As of late Friday, about 35% of the nearly 160 people who took our poll believe the Times plan is ill considered.
The new subscription system for the company's namesake newspaper debuts on March 28, allowing nonsubscribers 20 article views each month before the wall kicks in, or better put, until one decides they'd like to allow the wall to kick in.

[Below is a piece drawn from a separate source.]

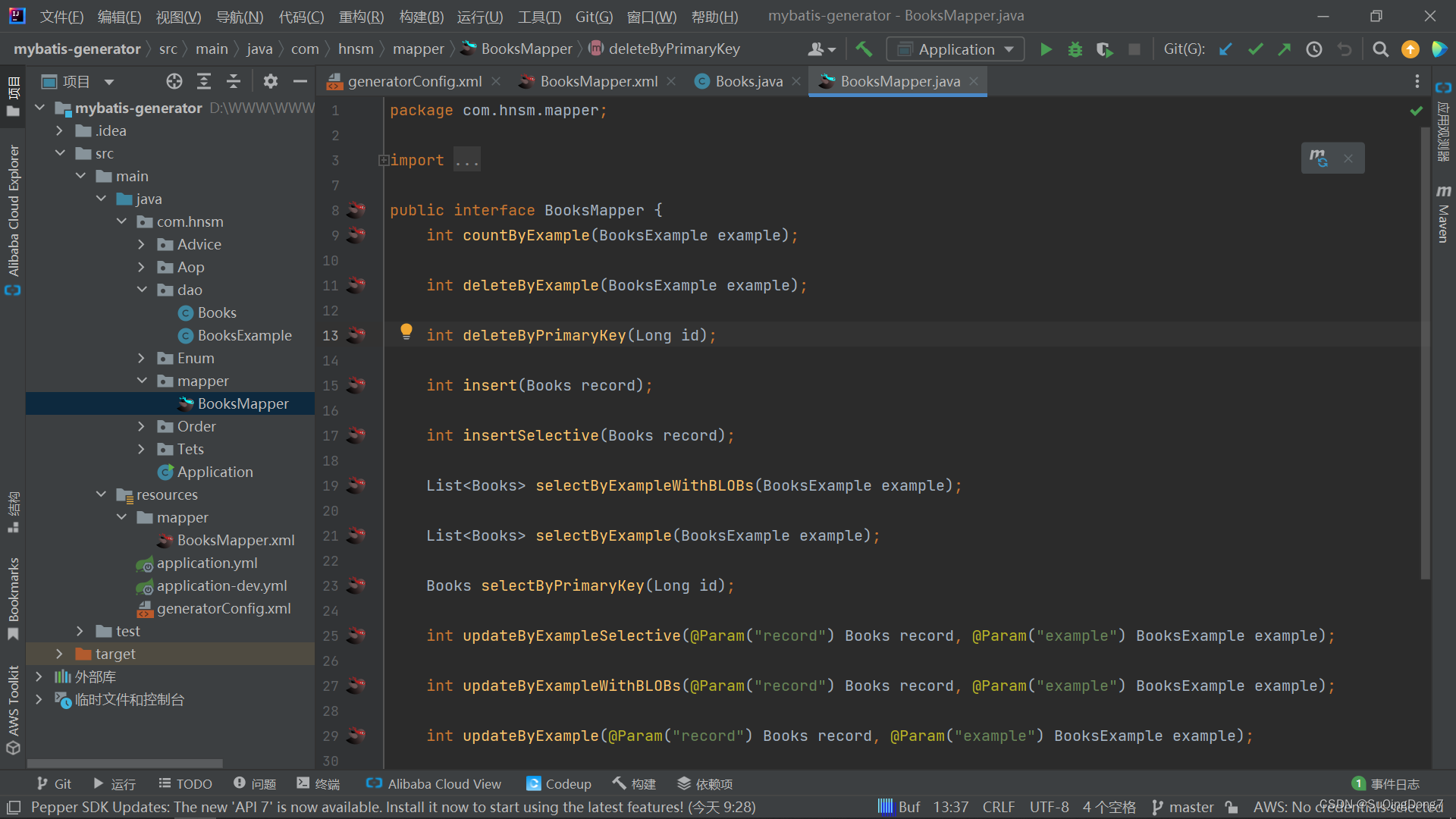Screen dimensions: 1456x819
Task: Click the green Run Application button
Action: (1046, 49)

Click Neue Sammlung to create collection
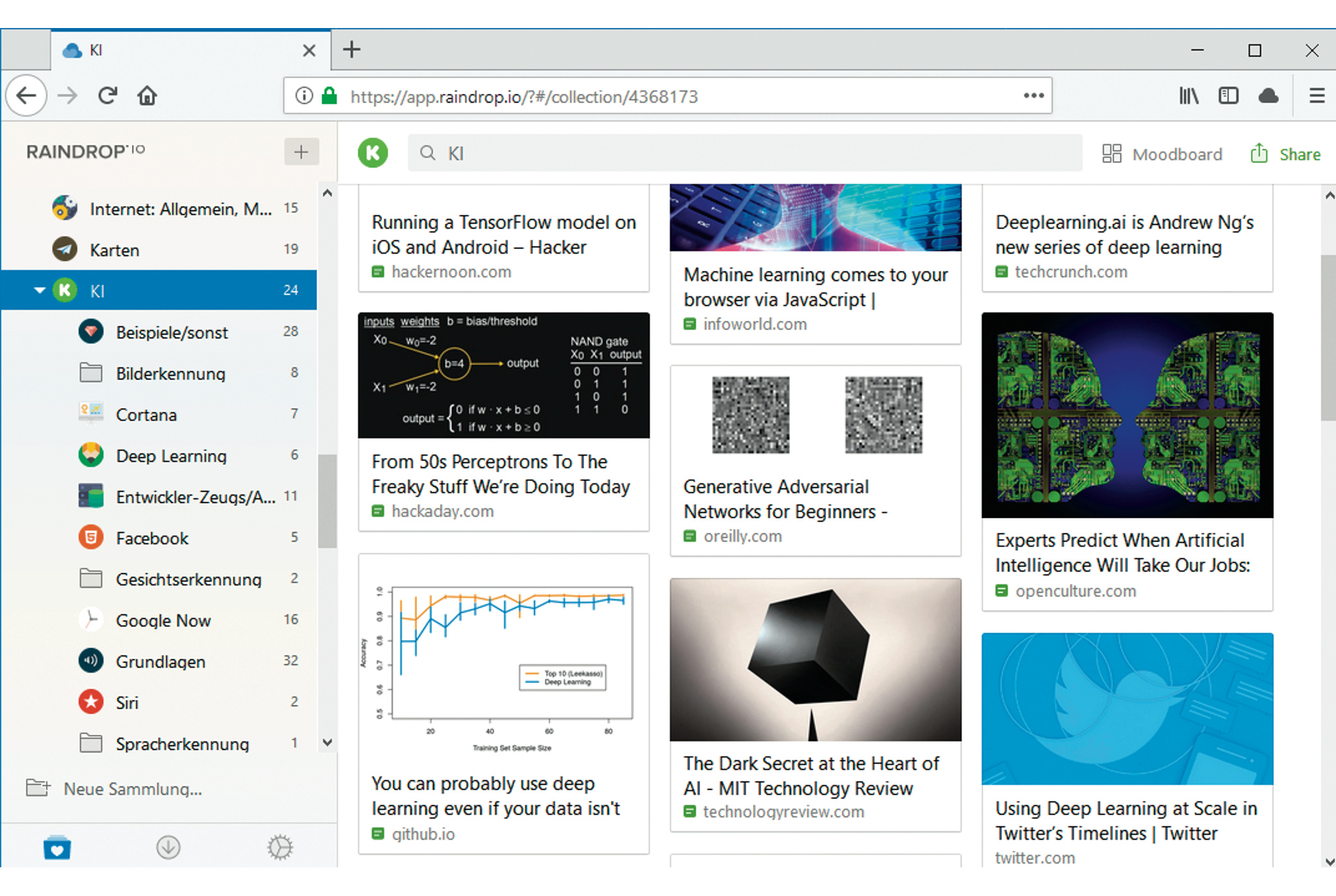coord(132,788)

All articles linked to the Times Web site from social media networks such as Twitter and Facebook, as well as five articles a day from search engine sites like Google, can be viewed independent of the limit, leaving a huge gap in the wall that the broadsheet is now seeking to plug.The Times spent somewhere between $40 million and $50 million to build the wall. Despite that, publisher Arthur Sulzberger seems to have no idea who's reading his paper, or how everyday people use the Internet to their advantage. "Can people go around the system? The answer is yes. There are going to be ways," Sulzberger said at an appearance at the Paley Center for Media. "Just as if you run down Sixth Avenue right now and you pass a newsstand and grab the paper and keep running you can actually get the Times free." Oh, so we're not savvy Web users, we're all thieves. "Is it going to be done by the kind of people who value the quality of The New York Times reporting and opinion and analysis? No," he continued. "I don't think so. It'll be mostly high-school kids and people who are out of work." Shortly after uttering this gem, Sulzberger was smacked with a sudden moment of self-realization. Maybe he saw what it would look like in print. "I can't believe I just said that." Neither can we.